Cette récente actualité "ne doit en effet pas favoriser les raccourcis et les caricatures sur l'ensemble de la psychiatrie publique et sur ses patients", avertissent les PH en psychiatrie, pour lesquels il convient de resituer la question des pratiques dans l'évolution des demandes adressées à la discipline. Ils estiment que "le tournant sécuritaire symbolisé par le discours présidentiel de 2008 à Antony accompagne l'exigence sociétale du risque zéro, tandis que les mesures médico-économiques appliquées à la santé ont modifié les dispositifs de soins psychiatriques". Parmi ces modifications, poursuivent les membres du SPH, se trouvent "la diminution du nombre de lits hospitaliers non compensée par la création suffisante de solutions alternatives à l'hospitalisation [et] la protocolisation comme outil de gestion dans la santé qui se substitue aux élaborations collectives nécessaires en psychiatrie à l'analyse des situations cliniques complexes". L'insuffisance de formation initiale et continue pour les personnels soignants par absence de reconnaissance des spécificités de la psychiatrie fait aussi partie des facteurs de fragilisation des conditions de soins hospitaliers, selon le SPH. Ce dernier estime que l'usage excessif des mesures de contraintes est donc "le symptôme d'un affaiblissement de la réflexion clinique collective et d'un exercice professionnel dépassé par les injonctions contradictoires".

Des prescriptions restant "possibles" dans des cas particuliers

Cependant, l'isolement et la contention, "qu'il conviendrait de ne pas confondre dans leur application, tout comme il serait honnête de ne pas feindre de croire que la contention est l'apanage des établissements psychiatriques, sont bien des prescriptions possibles", appuie le SPH. La contention doit être considérée comme une "prescription brève et par défaut, par les psychiatres chargés d'en mesurer le rapport bénéfice/risque face aux excès et aux risques de certains symptômes", explique-t-il. L'isolement peut intégrer quant à lui, au sein d'une collectivité de patients hospitalisés dans un même service, le programme thérapeutique individuel d'une personne sans contrôle sur ses troubles, pour son apaisement et sa protection, expliquent encore les psychiatres hospitaliers. "Et de fait, la privation de liberté reste une particularité inhérente aux missions confiées par la société à la psychiatrie, telle que l'ont entérinée les lois encadrant les soins sans consentement et leurs réformes récentes", soulignent-ils.
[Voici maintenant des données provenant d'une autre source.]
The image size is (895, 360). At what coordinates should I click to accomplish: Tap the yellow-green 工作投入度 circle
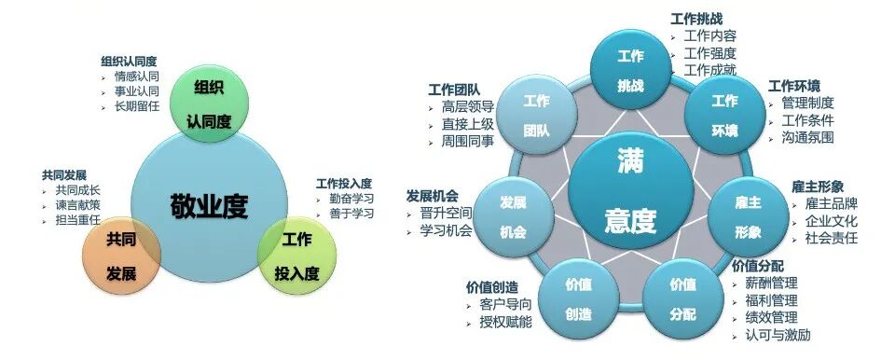296,255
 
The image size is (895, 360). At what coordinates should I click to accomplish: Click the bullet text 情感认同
136,77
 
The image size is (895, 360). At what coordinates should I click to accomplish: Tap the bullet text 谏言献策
77,205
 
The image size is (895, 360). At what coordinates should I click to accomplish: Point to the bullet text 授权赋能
507,321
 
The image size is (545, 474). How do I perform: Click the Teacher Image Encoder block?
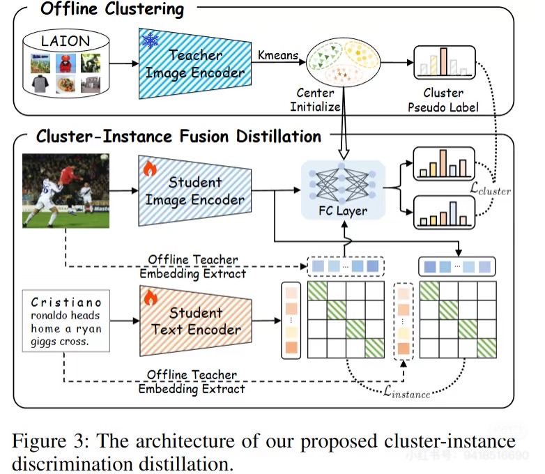tap(196, 63)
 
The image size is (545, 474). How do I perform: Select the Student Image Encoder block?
tap(196, 191)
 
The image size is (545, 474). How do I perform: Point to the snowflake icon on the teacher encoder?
tap(150, 40)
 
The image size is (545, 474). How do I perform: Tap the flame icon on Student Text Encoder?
tap(150, 298)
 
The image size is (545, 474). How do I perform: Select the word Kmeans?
tap(277, 53)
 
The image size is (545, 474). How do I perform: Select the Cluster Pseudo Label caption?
tap(443, 100)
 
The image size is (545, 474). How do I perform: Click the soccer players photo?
tap(67, 190)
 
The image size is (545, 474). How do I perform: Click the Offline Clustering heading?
tap(112, 10)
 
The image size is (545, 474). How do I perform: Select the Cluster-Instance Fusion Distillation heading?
tap(178, 135)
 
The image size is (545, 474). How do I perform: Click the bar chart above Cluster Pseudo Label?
tap(444, 62)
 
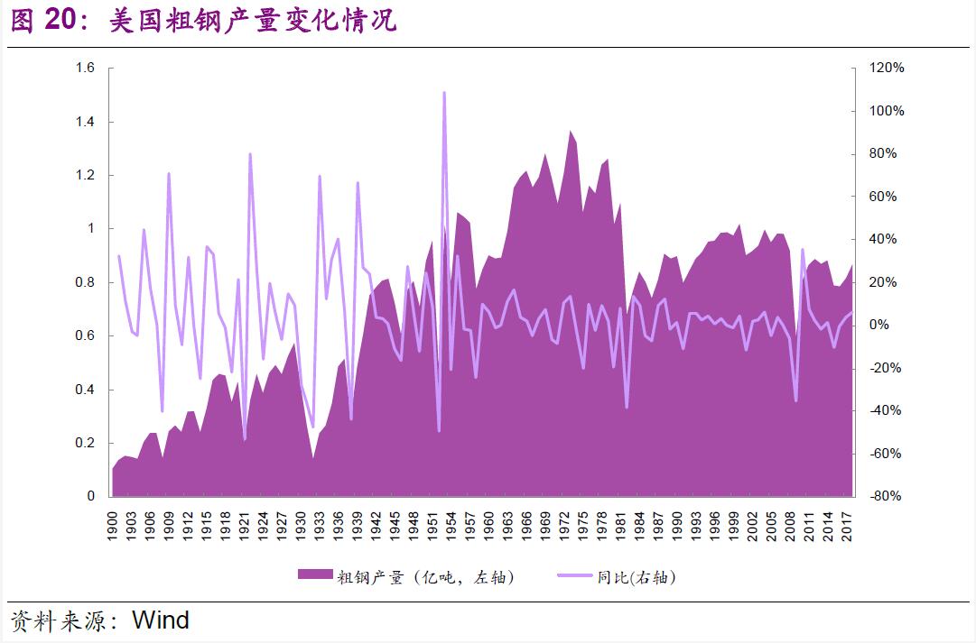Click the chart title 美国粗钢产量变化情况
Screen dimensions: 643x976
click(253, 21)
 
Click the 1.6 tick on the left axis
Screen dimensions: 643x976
click(86, 69)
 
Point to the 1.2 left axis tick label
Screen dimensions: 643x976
click(86, 175)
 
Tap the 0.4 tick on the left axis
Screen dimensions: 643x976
click(86, 390)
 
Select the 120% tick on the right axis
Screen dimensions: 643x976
click(887, 69)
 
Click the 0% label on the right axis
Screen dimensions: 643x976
click(879, 325)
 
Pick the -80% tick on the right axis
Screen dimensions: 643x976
click(885, 496)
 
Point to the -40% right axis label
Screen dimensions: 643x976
click(885, 410)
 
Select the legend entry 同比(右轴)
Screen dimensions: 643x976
click(637, 577)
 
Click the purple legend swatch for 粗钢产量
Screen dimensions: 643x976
click(315, 576)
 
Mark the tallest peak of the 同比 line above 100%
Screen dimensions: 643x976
click(444, 93)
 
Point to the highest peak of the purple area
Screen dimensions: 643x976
click(571, 132)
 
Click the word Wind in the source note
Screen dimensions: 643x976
click(161, 620)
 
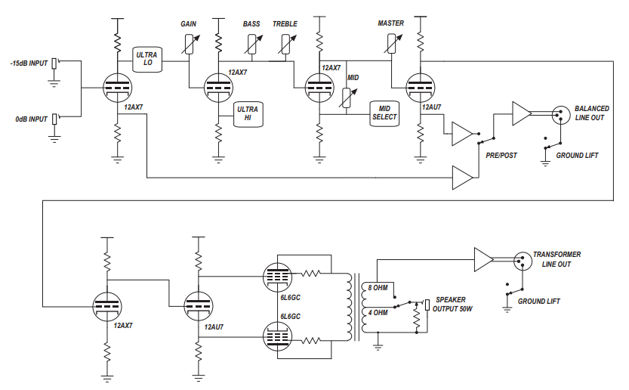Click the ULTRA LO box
pos(147,60)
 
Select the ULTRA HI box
pos(248,114)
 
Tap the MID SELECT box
pos(384,113)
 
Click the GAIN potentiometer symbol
pos(190,44)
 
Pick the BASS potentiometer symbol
pos(253,44)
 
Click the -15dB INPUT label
pos(29,63)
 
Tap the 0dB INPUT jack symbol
pos(55,119)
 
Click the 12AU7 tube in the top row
pos(420,88)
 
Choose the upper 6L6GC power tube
pos(277,277)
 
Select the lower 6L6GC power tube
pos(277,336)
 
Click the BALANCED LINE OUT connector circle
pos(561,115)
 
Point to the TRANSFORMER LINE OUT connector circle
pos(523,261)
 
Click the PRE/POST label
pos(501,156)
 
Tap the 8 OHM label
pos(378,288)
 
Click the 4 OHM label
pos(378,312)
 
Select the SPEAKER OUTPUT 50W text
pos(452,305)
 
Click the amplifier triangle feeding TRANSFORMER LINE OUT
pos(483,259)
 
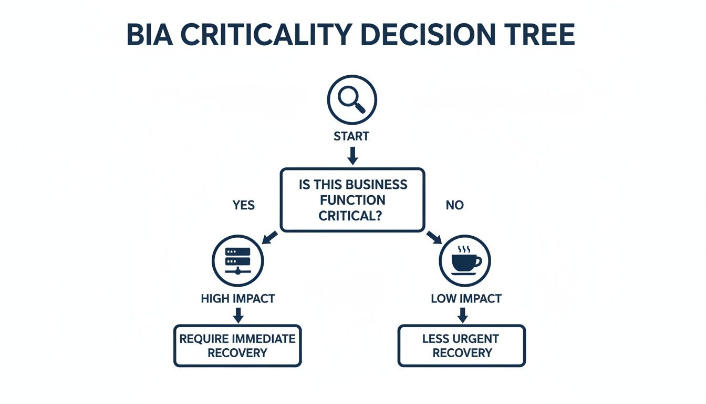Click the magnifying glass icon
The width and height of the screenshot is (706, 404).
[352, 99]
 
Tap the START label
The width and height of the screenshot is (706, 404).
[351, 136]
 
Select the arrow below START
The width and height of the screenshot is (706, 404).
[352, 155]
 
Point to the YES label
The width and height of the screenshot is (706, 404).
[243, 205]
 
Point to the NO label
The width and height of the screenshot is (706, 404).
[454, 205]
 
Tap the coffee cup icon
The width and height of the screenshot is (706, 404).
[464, 260]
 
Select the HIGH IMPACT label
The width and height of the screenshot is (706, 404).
[237, 299]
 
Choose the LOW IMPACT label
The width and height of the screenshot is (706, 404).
[466, 299]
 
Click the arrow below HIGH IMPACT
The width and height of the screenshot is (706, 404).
[238, 315]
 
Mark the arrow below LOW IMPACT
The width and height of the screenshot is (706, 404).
[462, 315]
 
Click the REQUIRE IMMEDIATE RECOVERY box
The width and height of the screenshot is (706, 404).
[237, 346]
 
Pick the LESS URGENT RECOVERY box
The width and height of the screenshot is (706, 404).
[462, 346]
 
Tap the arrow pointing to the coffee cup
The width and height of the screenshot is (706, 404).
[434, 237]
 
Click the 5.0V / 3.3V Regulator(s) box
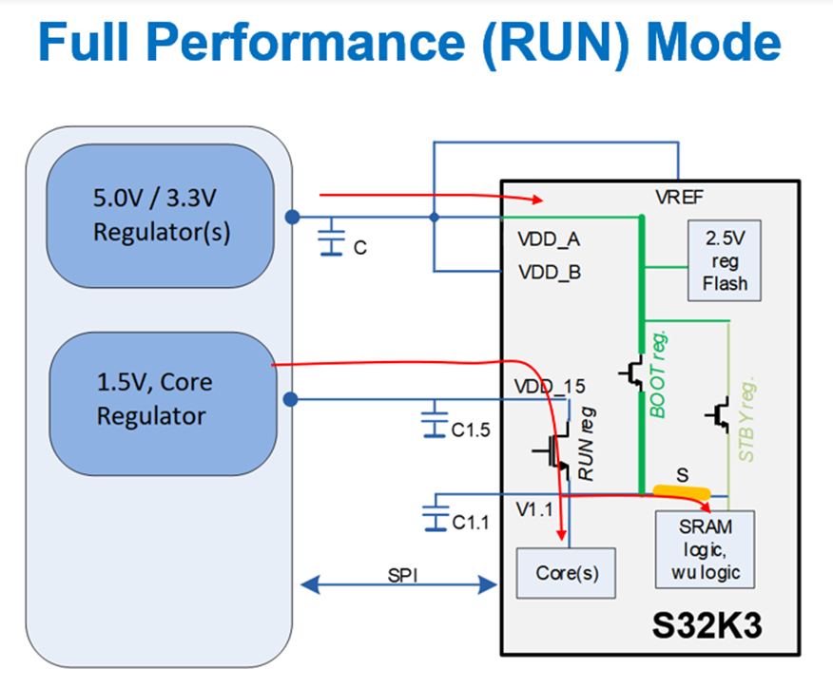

Les recommandations* de la ministre des Affaires sociales et de la Santé, Marisol Touraine, pour remédier aux dysfonctionnements constatés sont à observer, mais elles risquent de ne pas suffire si la situation de la psychiatrie n'est pas considérée dans son ensemble, estime par ailleurs le syndicat. Outre la mise en place du registre traçant les contentions et l'isolement, les moyens d'éviter les dérives de leur usage passent ainsi par "des locaux adaptés, des personnels formés et en effectifs suffisants, et des moyens pour mettre en place des activités thérapeutiques". Et le SPH de conclure que la lumière jetée par ce rapport devrait aussi être l'occasion de rappeler qu'une "veille continue sur la loi du 5 juillet 2011 et du 27 septembre 2013 est toujours nécessaire, puisque la société a également confié à la psychiatrie la tâche de priver de liberté certains de ses membres souffrant de troubles mentaux".
Caroline Cordier
* La réponse de la ministre des Affaires sociales et de la Santé au rapport du CGLPL sur le Centre psychothérapique de l'Ain (CPA) a été publiée, à la suite du rapport, au Journal officiel (JO) en date du 16 mars.